The CUDA Profiling Activity in Nsight Visual Studio Edition can show the theoretical occupancy, achieved occupancy, active warps per SM, eligible warps per SM, and stall reasons.
The CUDA Visual Profiler, nvprof, and the command line profiler can show theoretical occupancy, active warps, and achieved occupancy.
NOTE: The count of CUDA cores should only be used to compare cards of similar architectures, to calculate theoretical FLOPS, and to potentially compare differences between architectures. Do not use the count when designing algorithms.
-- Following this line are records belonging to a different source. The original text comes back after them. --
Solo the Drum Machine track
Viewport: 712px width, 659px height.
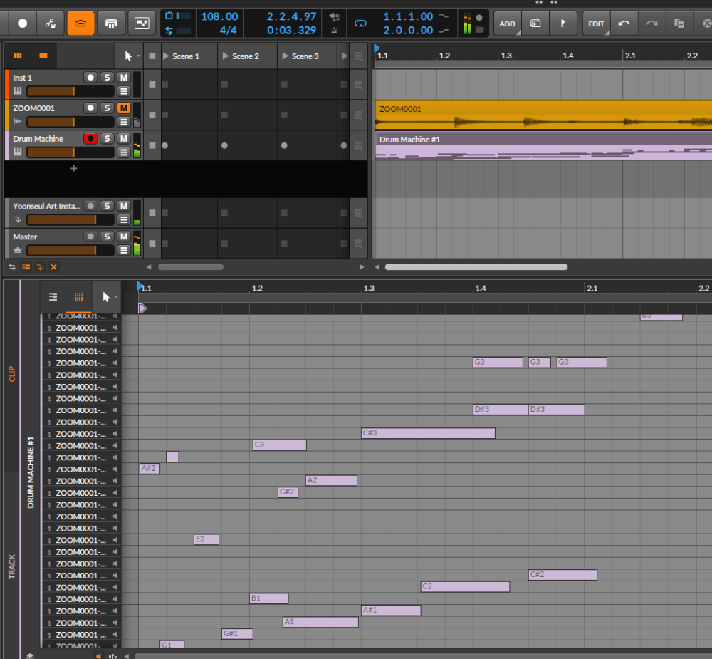(107, 138)
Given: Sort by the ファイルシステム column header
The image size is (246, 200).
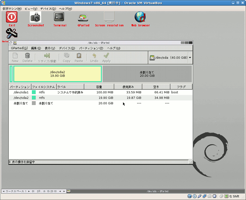Looking at the screenshot, I should pyautogui.click(x=43, y=87).
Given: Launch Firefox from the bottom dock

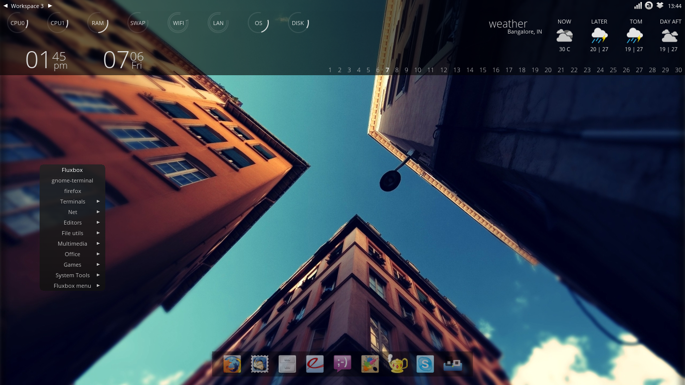Looking at the screenshot, I should [x=232, y=364].
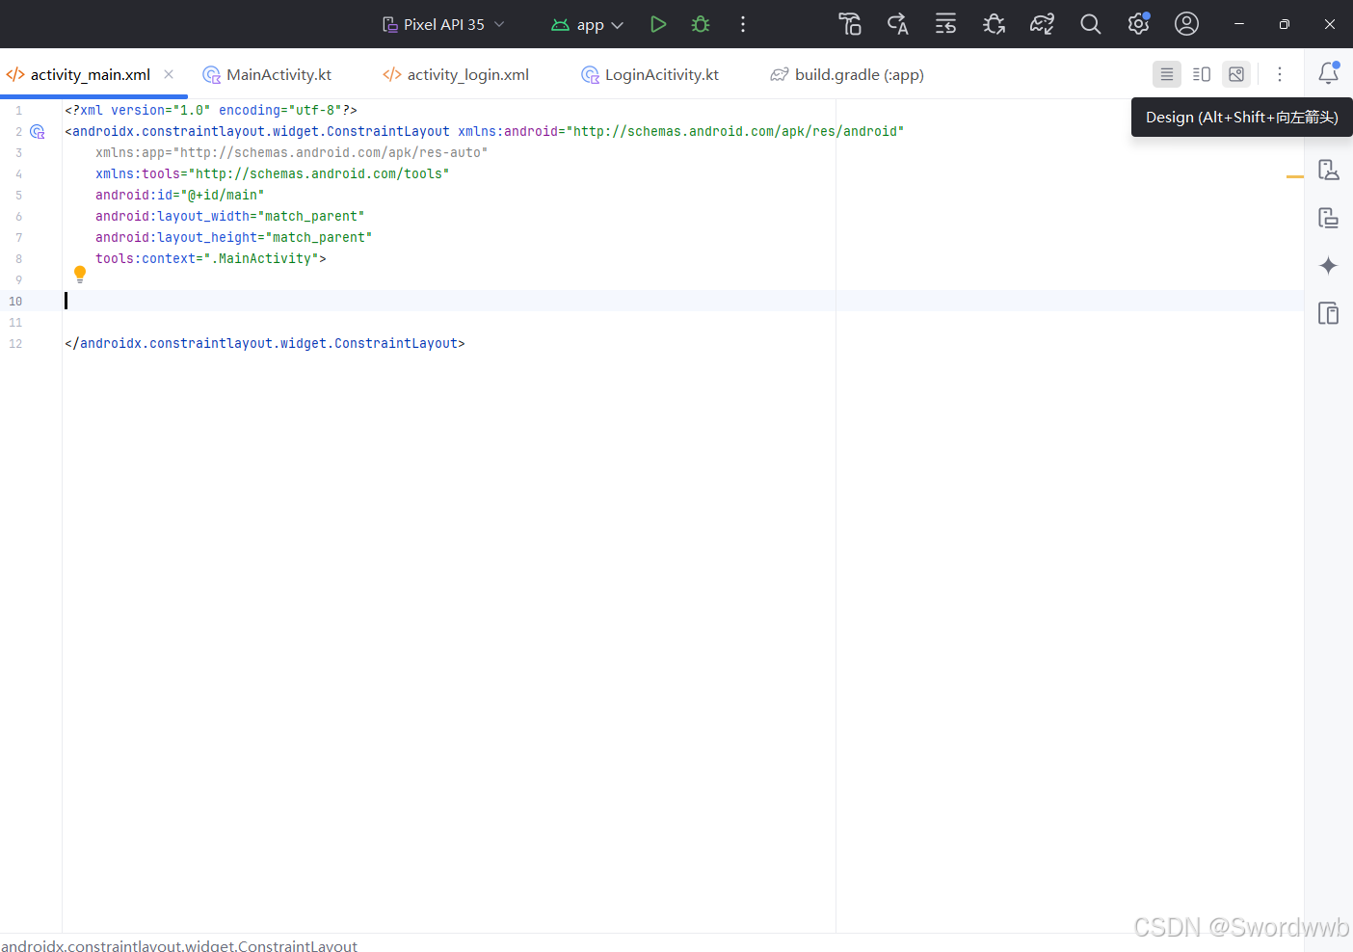
Task: Switch editor to Code view mode
Action: [1167, 73]
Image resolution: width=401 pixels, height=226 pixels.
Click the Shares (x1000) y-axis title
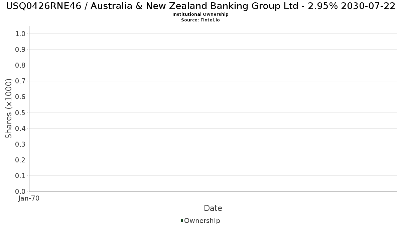(9, 108)
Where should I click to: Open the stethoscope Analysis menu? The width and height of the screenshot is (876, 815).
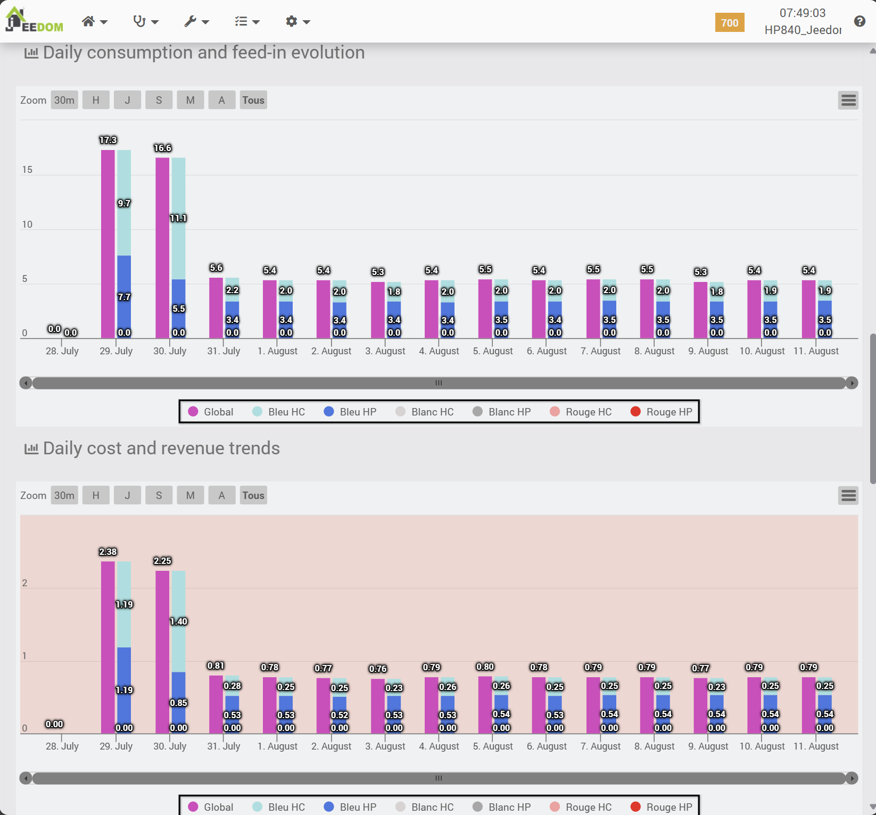(x=145, y=21)
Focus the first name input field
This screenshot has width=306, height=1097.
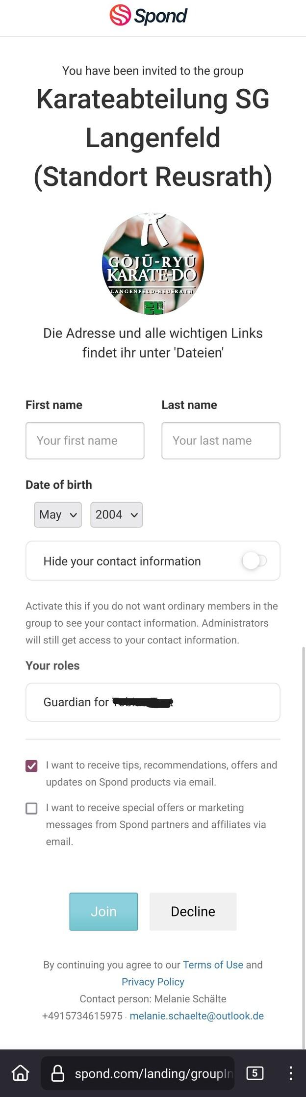click(85, 440)
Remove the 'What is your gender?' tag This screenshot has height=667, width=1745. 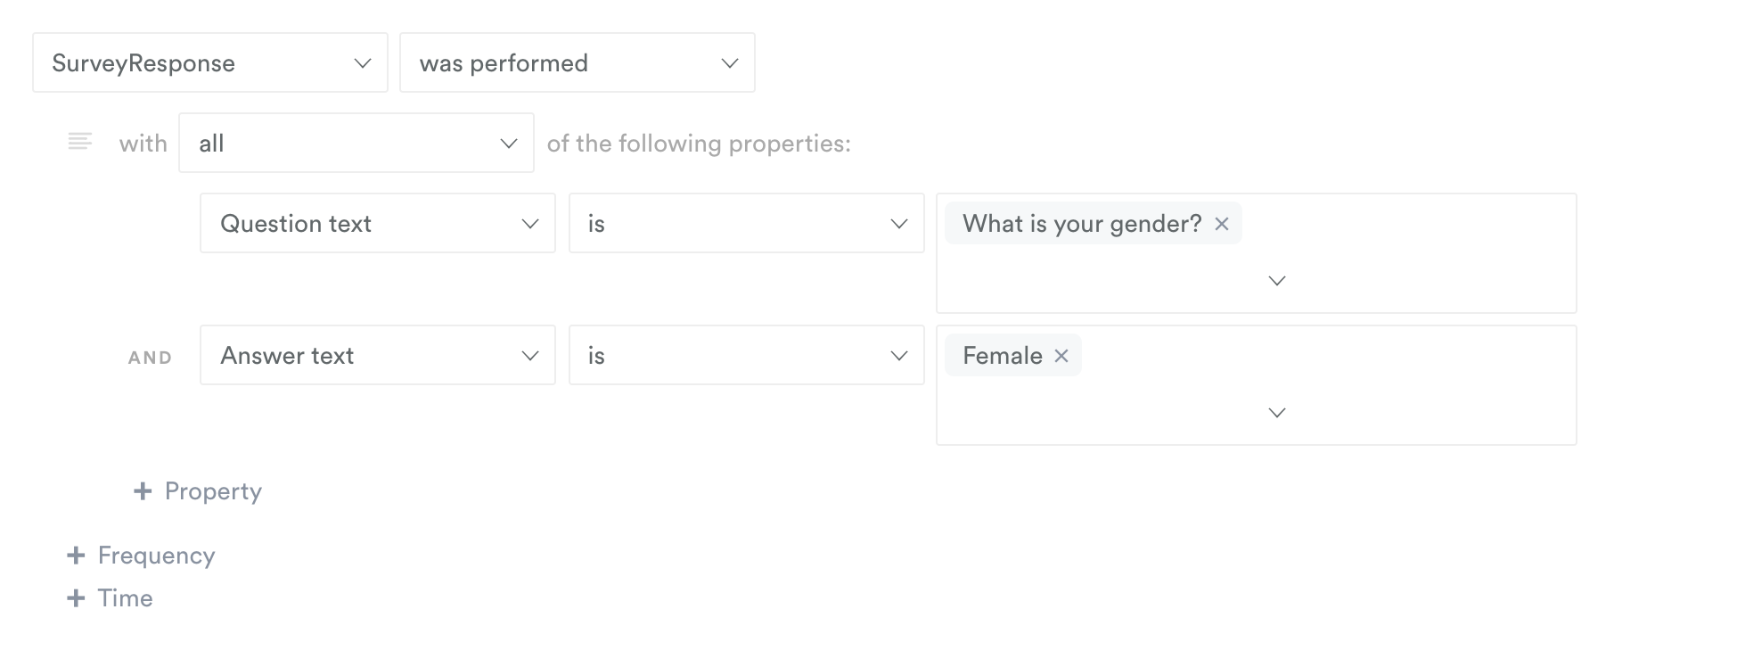[1222, 224]
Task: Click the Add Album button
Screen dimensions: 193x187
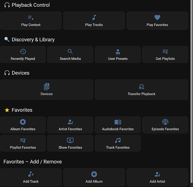Action: (94, 177)
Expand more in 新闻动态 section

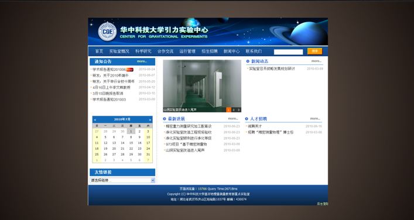316,61
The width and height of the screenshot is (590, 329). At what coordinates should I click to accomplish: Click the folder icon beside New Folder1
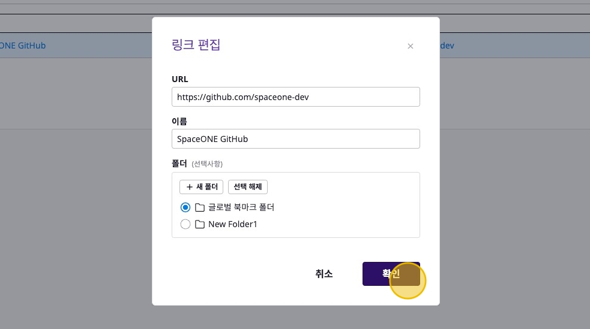pos(200,225)
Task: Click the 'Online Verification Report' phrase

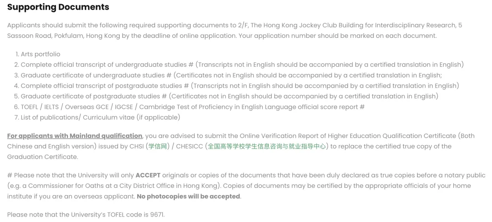Action: [282, 136]
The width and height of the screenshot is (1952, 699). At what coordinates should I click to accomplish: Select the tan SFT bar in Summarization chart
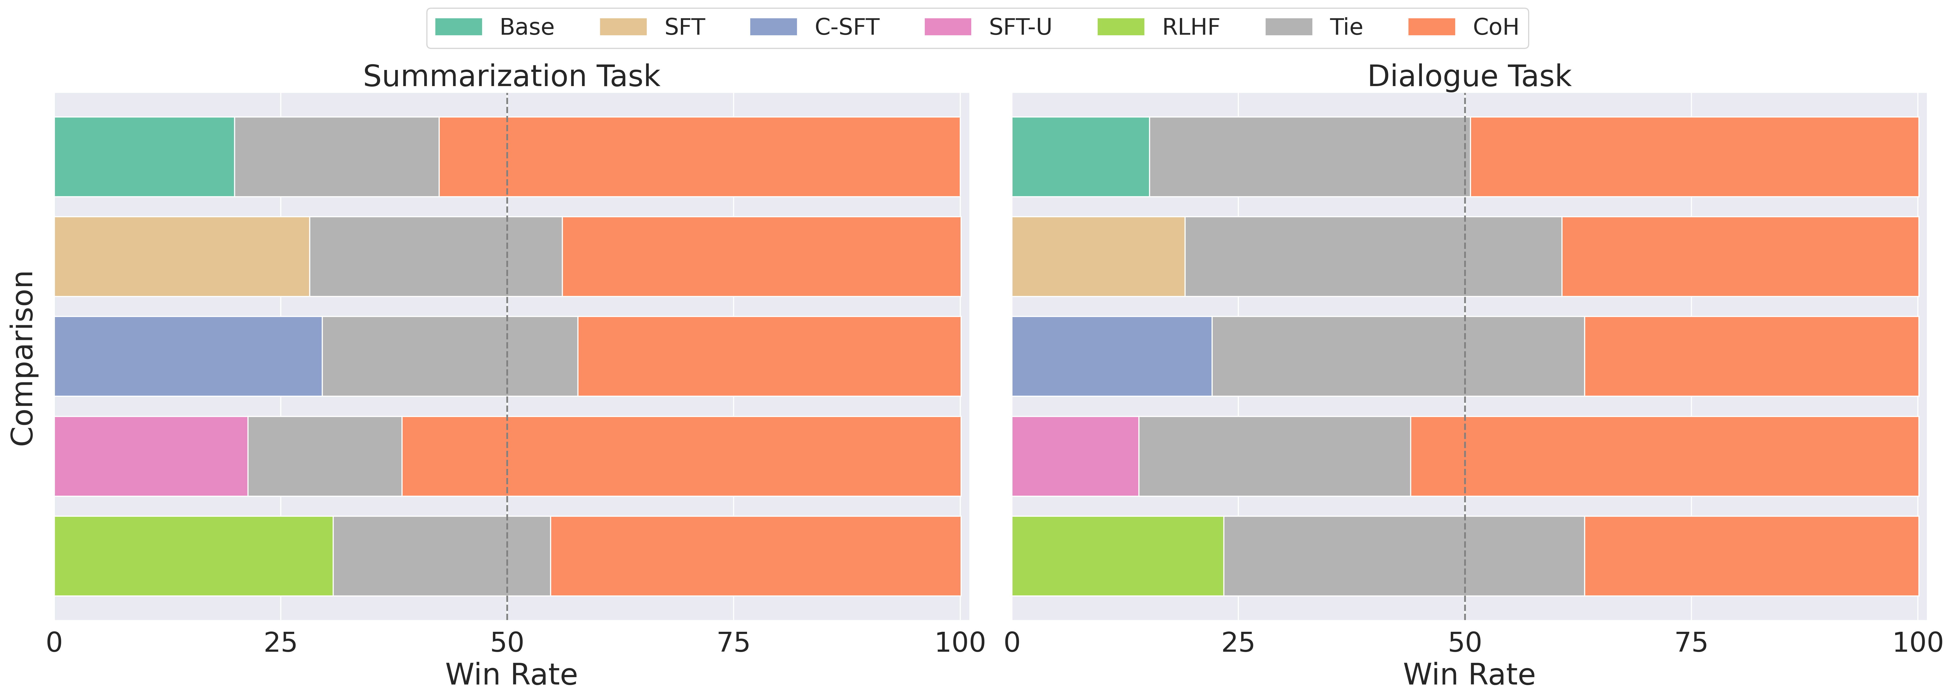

Welcome to Stack Overflow. The reason is that CUDA cores are pipelined. On Fermi, the pipeline is around 20 clocks long. This means that to saturate the GPU, you may need up to 20 threads per core.
The primary reason is the memory latency hiding model of CUDA. Most modern CPU's use cache to hide the latency to main memory. This results in a large percentage of chip resources being devoted to cache. Most desktop and server processors have several megabytes of cache on the die, which actually accounts for most of the die space. In order to pack on more cores with the same energy usage and heat dissipation characteristics, CUDA-based chips instead devote their chip space to throwing on tons of CUDA cores (which are mostly just floating-point ALU's.) Since there is very little cache, they instead rely on having more threads ready to run while other threads are waiting on memory accesses to return in order to hide that latency. This gives the cores something productive to be working on while some warps are waiting on memory accesses. The more warps per SM, the more chance one of them will be runnable at any given time.
CUDA also has zero-cost thread switching in order to aid in this memory-latency-hiding scheme. A normal CPU will incur a large overhead to switch from execution of one thread to the next due to need to store all of the register values for the thread it is switching away from onto the stack and then loading all of the ones for the thread it is switching to. CUDA SM's just have tons and tons of registers, so each thread has its own set of physical registers assigned to it through the life of the thread. Since there is no need to store and load register values, each SM can execute threads from one warp on one clock cycle and execute threads from a different warp on the very next clock cycle.